Trecho exibido:
Por essa razão, em 26-4-2023, a Primeira Seção do STJ, por unanimidade, cancelou a afetação do Tema n. 1.042, para que "os recursos especiais afetados prossigam em normal trâmite, em seus ulteriores termos, bem como os casos eventualmente suspensos em virtude da afetação".
Assim, não mais persiste a discussão do Tema n. 1.042 do STJ e, considerando a novidade legislativa, não haverá análise das matérias que não foram especificamente impugnadas nos recursos.

2. Mérito
O Ministério Público do Estado de Santa Catarina imputou aos réus a prática das condutas previstas no art. 9º, I e art. 11, caput, I e II, ambos da Lei n. 8.429/1992.

2.1 Art. 11, caput, I e II, da LIA
Ao tempo da propositura, a redação do dispositivo era a seguinte:
Art. 11. Constitui ato de improbidade administrativa que atenta contra os princípios da administração pública qualquer ação ou omissão que viole os deveres de honestidade, imparcialidade, legalidade, e lealdade às instituições, e notadamente:
I - praticar ato visando fim proibido em lei ou regulamento ou diverso daquele previsto, na regra de competência;
II - retardar ou deixar de praticar, indevidamente, ato de ofício; (grifei)
Em 25-10-2021, foi editada a Lei n. 14.230/2021, que dispõe:
Art. 2º A Lei nº 8.429, de 2 de junho de 1992, passa a vigorar com as seguintes alterações:
[...]
"Art. 11. Constitui ato de improbidade administrativa que atenta contra os princípios da administração pública a ação ou omissão dolosa que viole os deveres de honestidade, de imparcialidade e de legalidade, caracterizada por uma das seguintes condutas:
I - (revogado);
II - (revogado);
[...]
Art. 4º Ficam revogados os seguintes dispositivos e seção da Lei nº 8.429, de 2 de junho de 1992:
VI - incisos I, II, IX e X do caput do art. 11;
[...]
Art. 5º Esta Lei entra em vigor na data de sua publicação. (grifei)

O que fazer:
a) Reproduza palavra por palavra o trecho sobre improbidade administrativa, começando em "Por essa razão, em" e seguindo até "impugnadas nos recursos.".
b) Por favor, dê continuidade ao trecho sobre improbidade administrativa a partir da última frase apresentada.

Material coletado:

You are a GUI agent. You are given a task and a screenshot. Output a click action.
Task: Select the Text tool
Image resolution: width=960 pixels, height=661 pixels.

Respostas:
a)
Por essa razão, em 26-4-2023, a Primeira Seção do STJ, por unanimidade, cancelou a afetação do Tema n. 1.042, para que "os recursos especiais afetados prossigam em normal trâmite, em seus ulteriores termos, bem como os casos eventualmente suspensos em virtude da afetação".
Assim, não mais persiste a discussão do Tema n. 1.042 do STJ e, considerando a novidade legislativa, não haverá análise das matérias que não foram especificamente impugnadas nos recursos.

b)
O ponto relativo ao direito intertemporal é um dos mais relevantes aspectos da reforma promovida pela Lei n. 14.230/2021, pois impacta diretamente os processos em curso, como no presente caso.
Agora, para a configuração dos atos de improbidade tipificados no art. 11 da Lei n. 8.429/1992, não basta que o ato, por si só, viole os deveres de honestidade, imparcialidade, legalidade e lealdade às instituições (este, aliás, suprimido pela nova redação). A legislação modificou o caput do mencionado artigo para incluir a expressão "caracterizada por uma das seguintes condutas".
Ao contrário da redação originária da LIA, que utilizava o termo "qualquer" e, portanto, levava à conclusão de que a lista de atos de improbidade administrativa era exemplificativa, atualmente, exige-se que a ação ou omissão praticada se encaixe em uma das condutas expressamente indicadas nos incisos do art. 11, os quais encerram um rol exaustivo, fato que beneficia o requerido e deve ser aplicado desde logo.
Somado a isso, os incisos I e II do art. 11 também foram revogados, fato que deverá privilegiar o demandado.
Isso porque a aplicação retroativa deve prevalecer.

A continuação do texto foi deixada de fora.